Question

I am new to using Ubuntu 12.04 and noticed two different ways of launching Sublime Text 2 via Terminal window, first being sudo and the other being gksu.

Upon using both I noticed it's launching different instances of Sublime Text 2 with different instances of files loaded that I've opened on both including saving snippets. Launching with gksu saves the snippets into root/etc/etc and sudo saves them into the home/user/etc/etc.

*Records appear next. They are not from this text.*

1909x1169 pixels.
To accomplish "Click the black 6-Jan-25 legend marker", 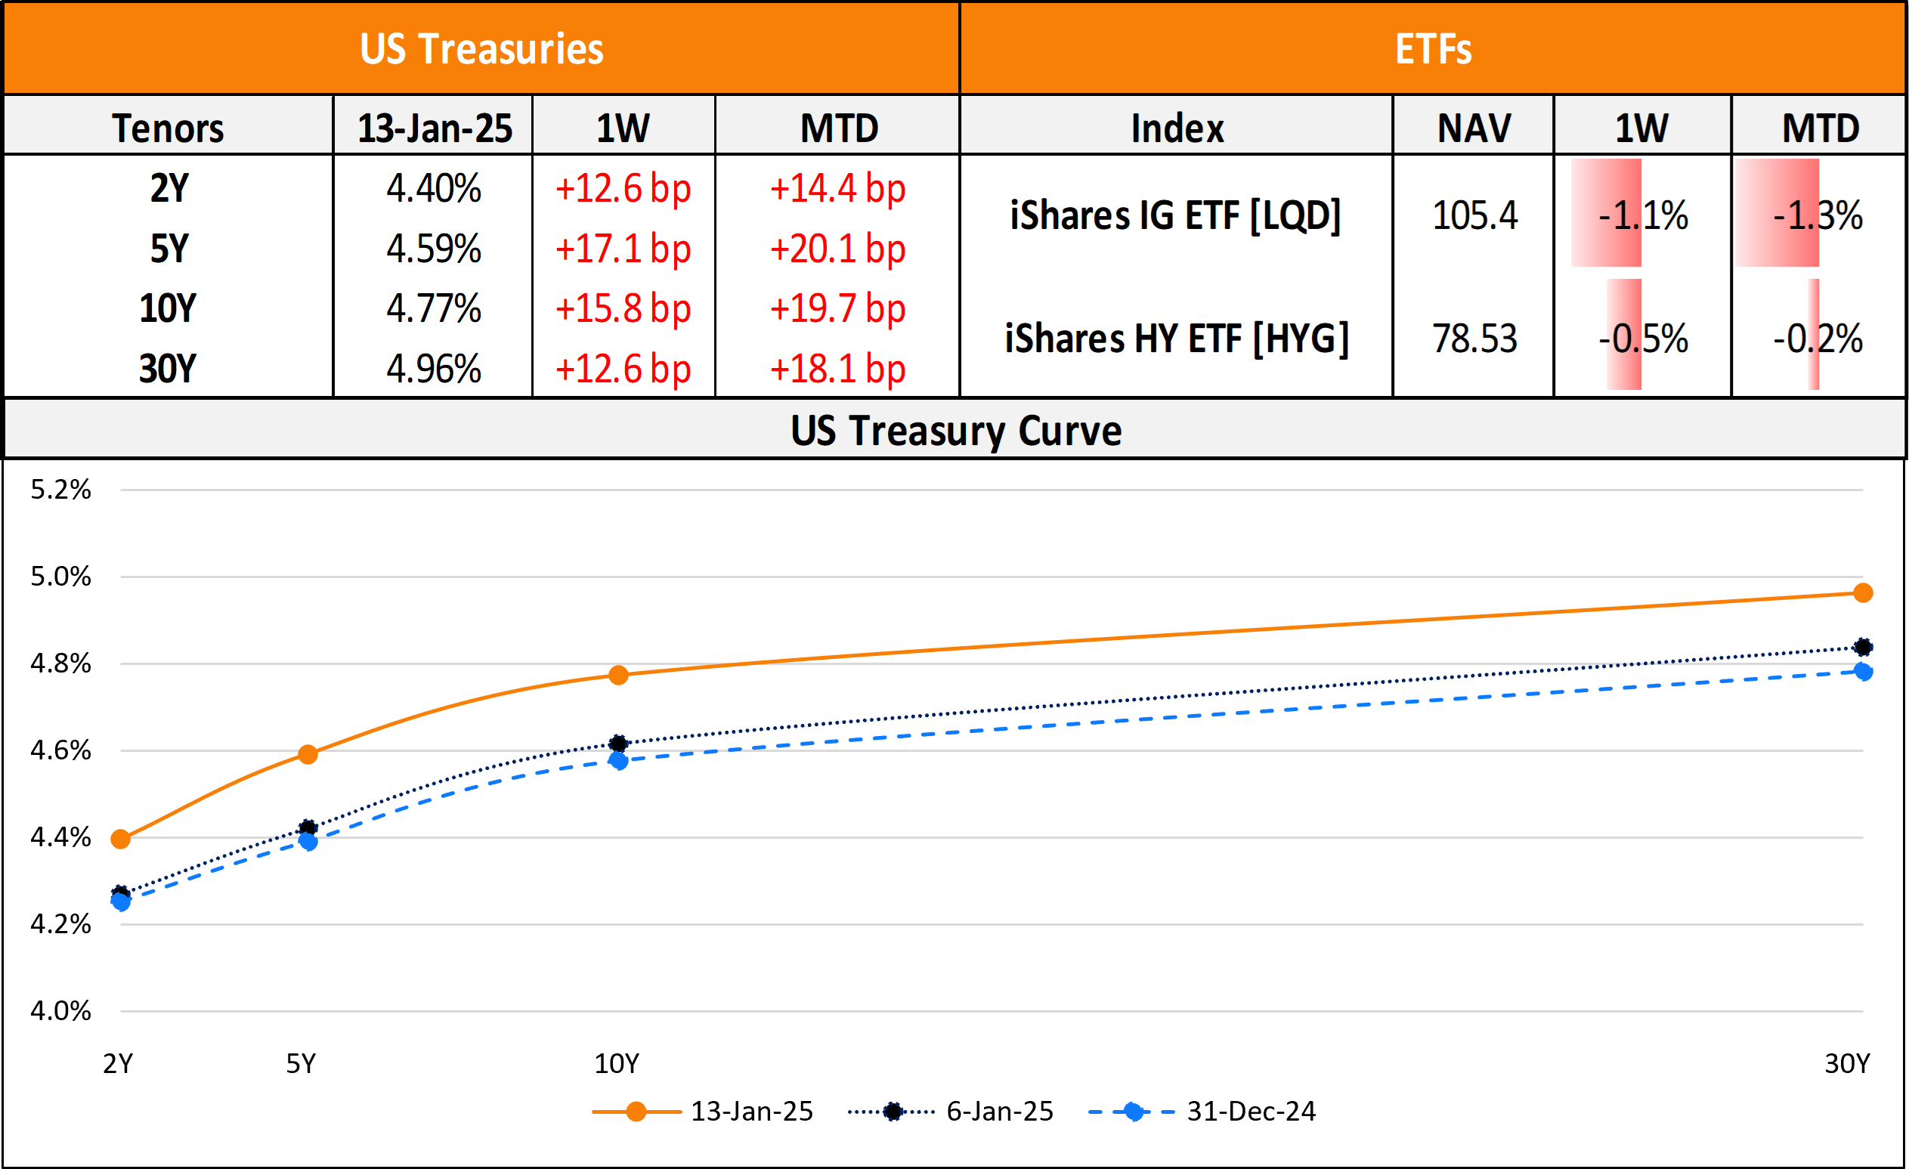I will 893,1112.
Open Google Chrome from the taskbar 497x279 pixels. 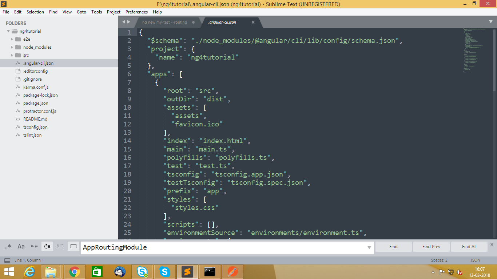tap(75, 271)
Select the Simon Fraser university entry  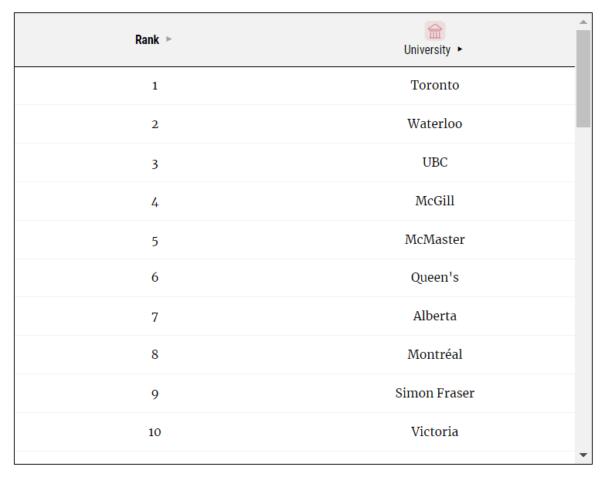click(x=434, y=393)
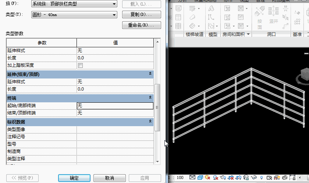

What is the preferable way to launch Sublime Text 2 in the terminal window? Sudo or gksu and why?

Thanks for the input!

Was it helpful?

Solution

I don't know about Sublime Text in particular, but in general, it is bad form to run an editor as the superuser; it will either use the settings of the superuser (okay, but you probably want your customizations) or it will put the files in your home directory, not owned by you (so if you ever want to use your editor as yourself again, you might not be able to change any preferences).

Typically, if you need to edit a file that only root can write to, you should be using sudoedit, which will copy the file to a file you can edit, run the editor as yourself, and then copy the changes back. And if you need to edit a file that you don't need to be the superuser to write to, even sudoedit is not necessary: just run the editor directly!


Addendum

This is a general principle: only run with the permissions strictly necessary. Judging from your other question, you've been running lots of things with sudo and friends. That's not a good habit to get into: the more things you use sudo with, the more things become owned by root and therefore require you to use sudo again. A vicious cycle. To set things straight again, you may want to set yourself as the owner:

sudo chown -R `whoami` path/to/directory

While you might not want to do this on system files, almost everything in your home directory should be owned by you. When the permissions are right, you should find you almost never have to use sudo.

OTHER TIPS

Never use sudo to start graphical applications as root, you run the risk of allowing the files in your ~HOME directory becoming owned by root.

Running gksu is almost identical to running sudo -i in which case the ~HOME environment variable is switched to root (hence the root/etc/etc)

Try using gksudo instead.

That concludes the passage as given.